What the exercise asks
Copy every line of the material below word for word, and leave the pictures out.

(Rows showing where targets appear)

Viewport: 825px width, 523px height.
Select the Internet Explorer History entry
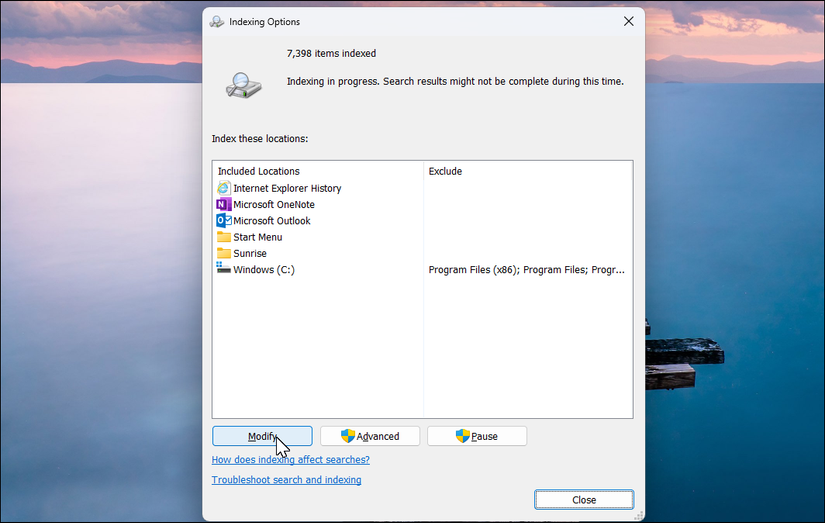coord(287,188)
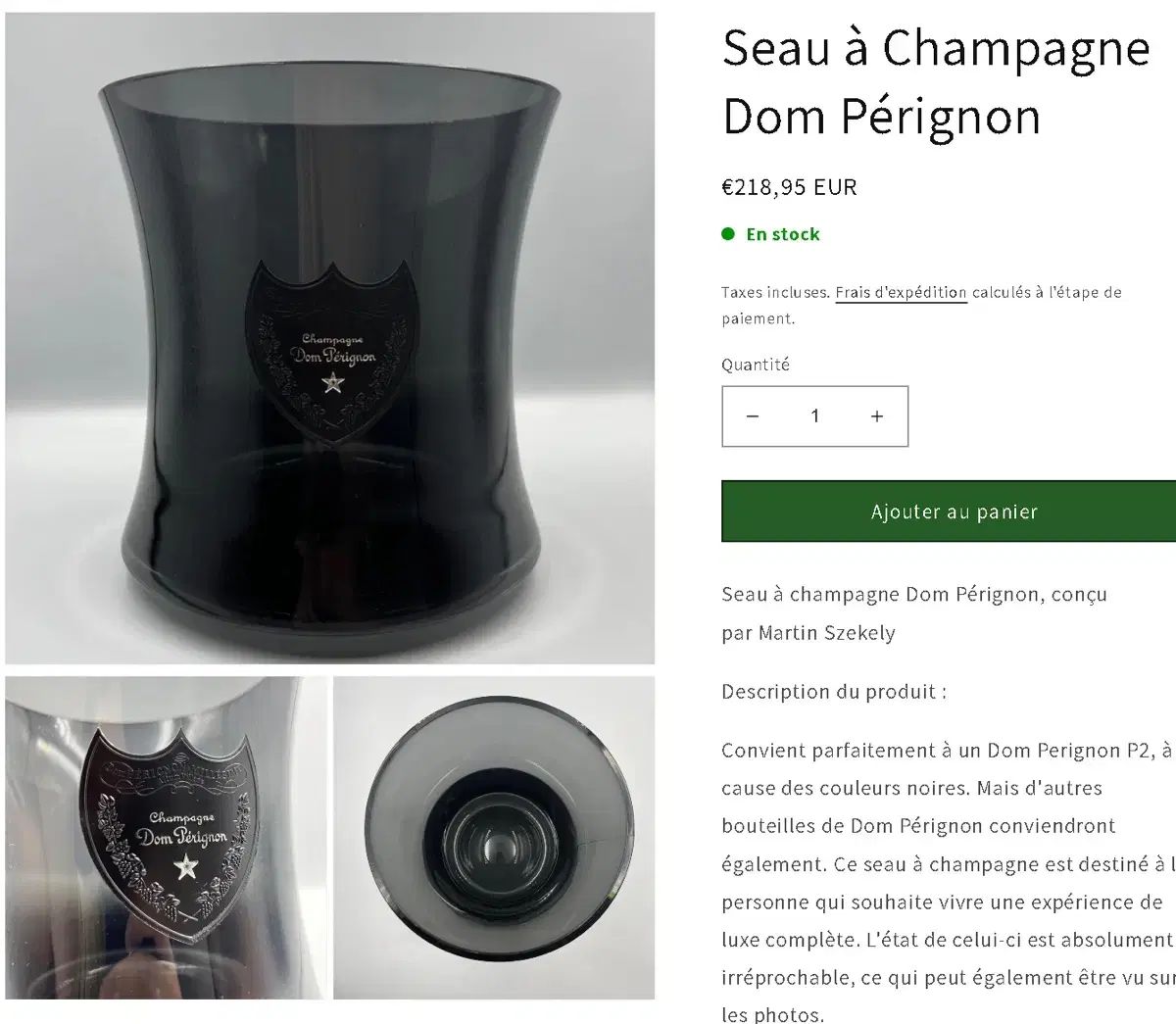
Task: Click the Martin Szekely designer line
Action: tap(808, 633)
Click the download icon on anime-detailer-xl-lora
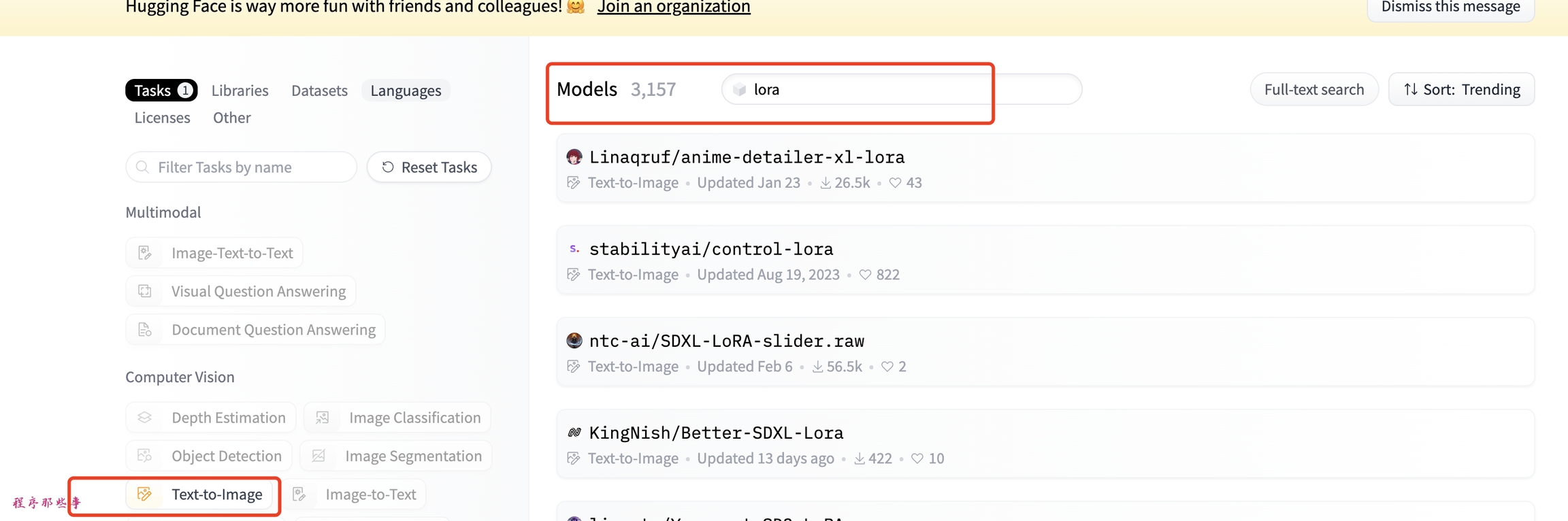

The completed task
Viewport: 825px width, 523px height.
Select the Internet Explorer History entry
coord(287,188)
Task: Click the Martin Szekely designer line
Action: tap(808, 633)
Click the download icon on anime-detailer-xl-lora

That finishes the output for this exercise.